Dennis Milligan, the Bryant businessman who’s the new chairman of the Arkansas Republican Party, is off to a rocky start.
He began with distrust in his own ranks. In early interviews, he emphasized a desire to focus the party on fiscal issues — cutting taxes, making government more efficient. These were code words. He, and other Republicans, think the party isn’t going to expand its reach in Arkansas unless it can be seen as something more than a small circus tent of Northwest Arkansas zealots, consumed with outlawing abortion, oppressing gay people and turning immigrants away.
His “moderation” drew a predictable attack from the Jim Holt wing of the Republican Party. Milligan didn’t exactly stand tall. He quickly proclaimed that he abhors homosexuality and gay union just as much as the good Shiite Republicans do. On immigration, he ducked. He said, according to an interview published Sunday in the Democrat-Gazette, that immigration was an issue between Congress and the president. (In today’s Republican Party, this might pass for courage. At least he didn’t cater to the wall-builders.)
But the Sunday interview in the Democrat-Gazette earned Milligan instant national blog and cable TV notoriety on another issue. He said, according to the article, that he’s “150 percent” behind Bush on the war in Iraq. Then he said:
“At the end of the day, I believe fully the president is doing the right thing, and I think all we need is some attacks on American soil like we had on [Sept. 11, 2001], and the naysayers will come around very quickly to appreciate not only the commitment for President Bush, but the sacrifice that has been made by men and women to protect this country.”
We “need” another U.S. attack to appreciate the war in Iraq? Milligan defenders say he merely misspoke, that he meant something else. Perhaps. Charitably, let’s assume he was being only stupid, not crassly political. He still earns no credit for what his defenders THINK he was trying to say.

▸ **Collected data**

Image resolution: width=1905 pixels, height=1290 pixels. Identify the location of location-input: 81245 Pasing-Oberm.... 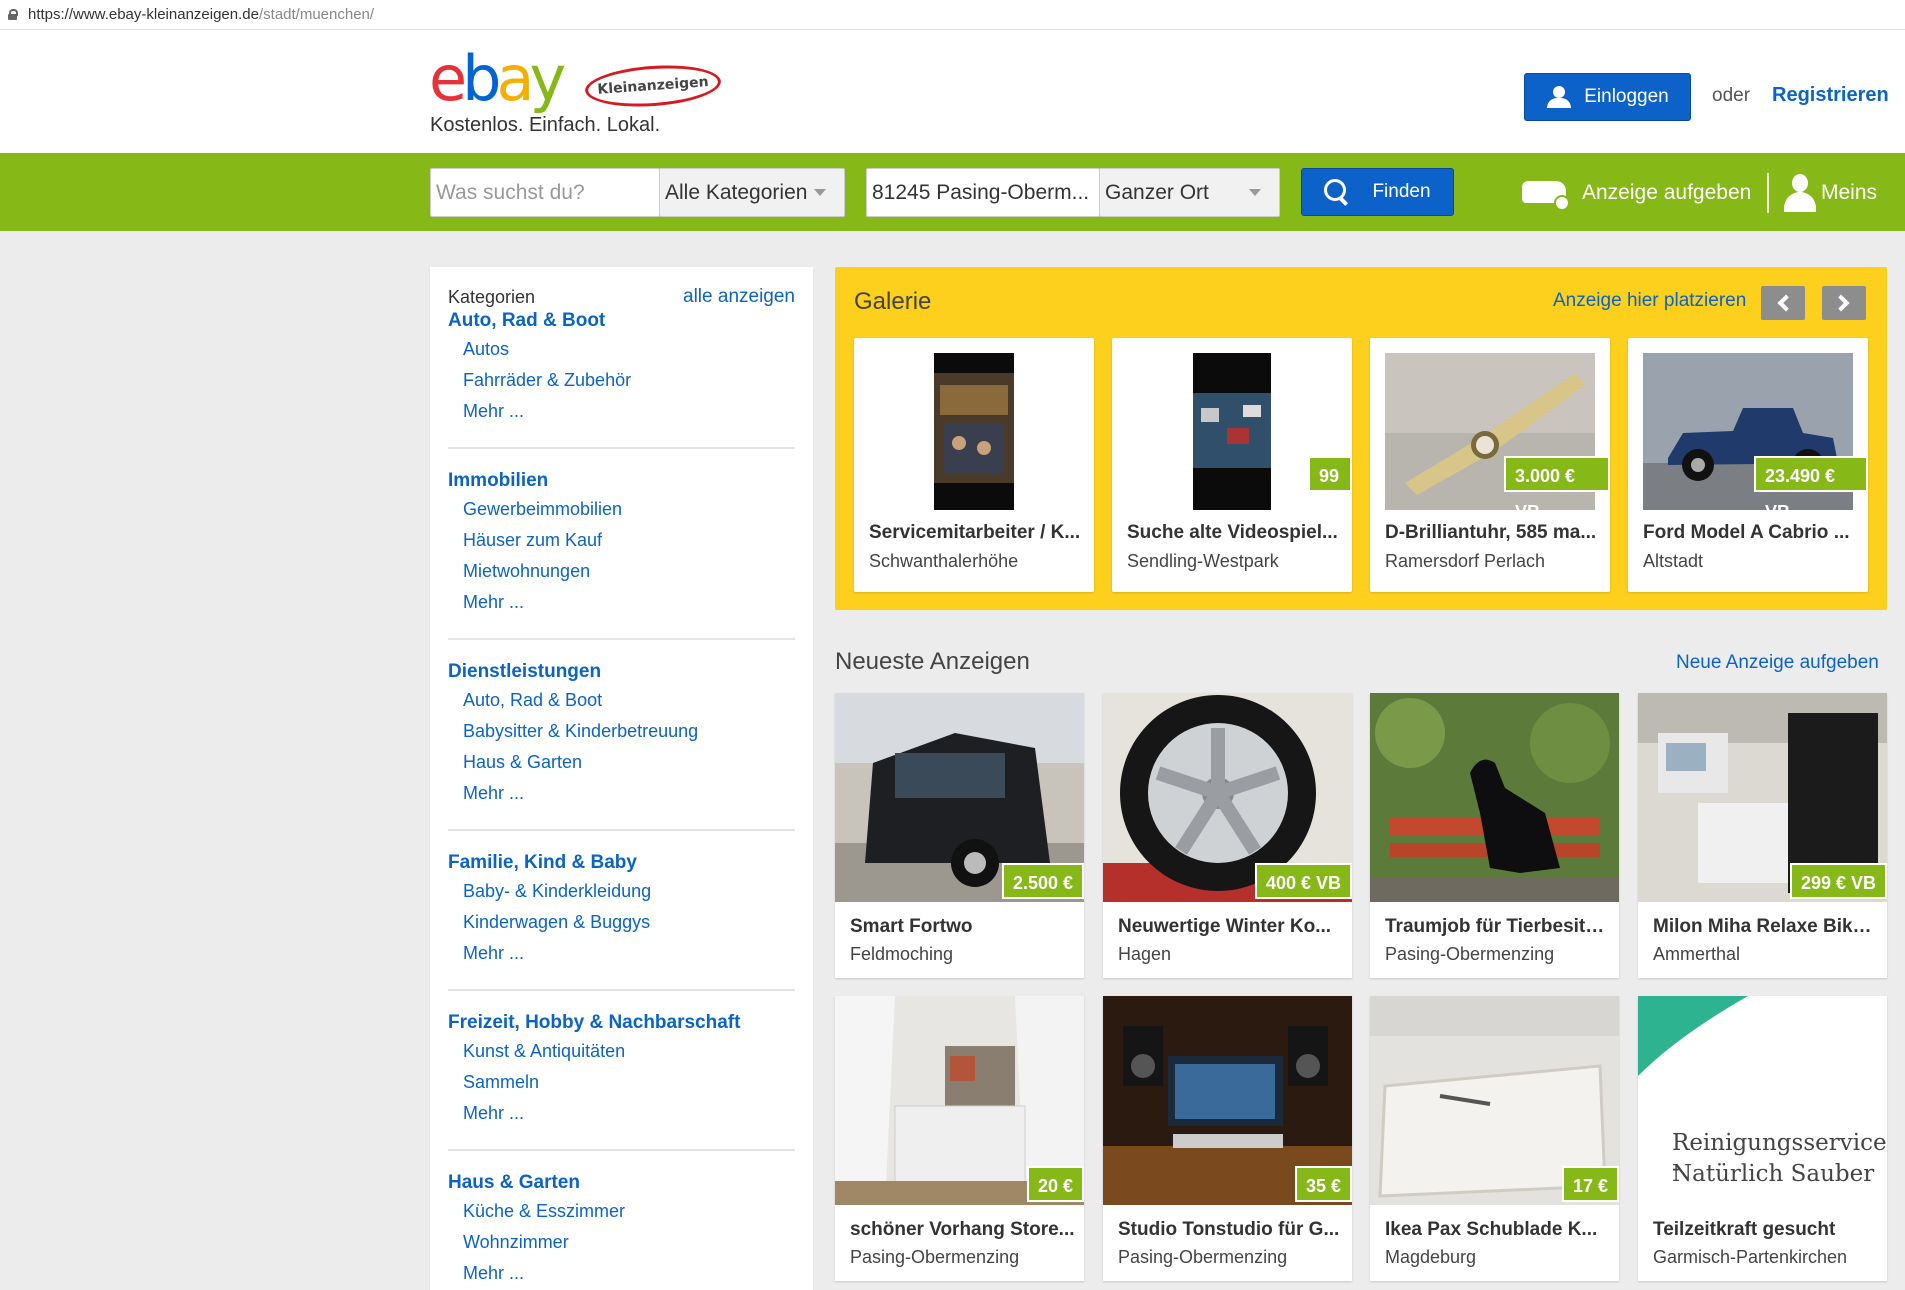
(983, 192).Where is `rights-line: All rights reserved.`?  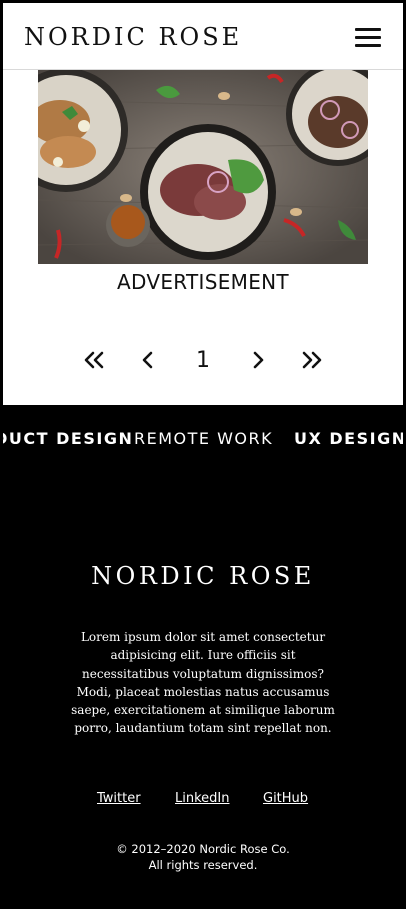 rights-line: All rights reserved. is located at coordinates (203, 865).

▸ **Instructions to follow**
Resume the column about Arkansas Republican chairman Dennis Milligan, starting right after its last sentence.

▸ **Answer space**
Suppose Milligan meant to say the country had been spared terrorist attacks because of the invasion of Iraq. Suppose he meant the war provides continuing insurance. He’s misguided. Plotters continue to probe the country for weaknesses. Arrests in a plot to blow up a New York airport were made just last weekend. There’s abundant evidence, not just in Iraq, that the war has made the world a far more dangerous place for Americans. It has clearly diminished our standing among even our strongest admirers.
Another terrorist attack in the U.S. would achieve a result precisely opposite that which Milligan envisions. Still more people would conclude that Bush’s war was a terrible idea, poorly executed. Another attack would be still more proof of the futility of pre-emptive war as a tool of peace.
Milligan would do best to stick to fiscal issues. But he’ll need a little fine-tuning there, too. His call for more state tax cuts rings hollow after the gigantic tax cut pushed through by the Democratic governor and legislature. His call for more highway construction is an apple-pie/motherhood idea — until he’s forced to talk about which taxes he’d raise to do the work. He wants government to spend more efficiently on education. If that’s so, which inefficient school districts would he close and which athletic powerhouses does he propose to pare down?
Welcome to the arena, Mr. Milligan.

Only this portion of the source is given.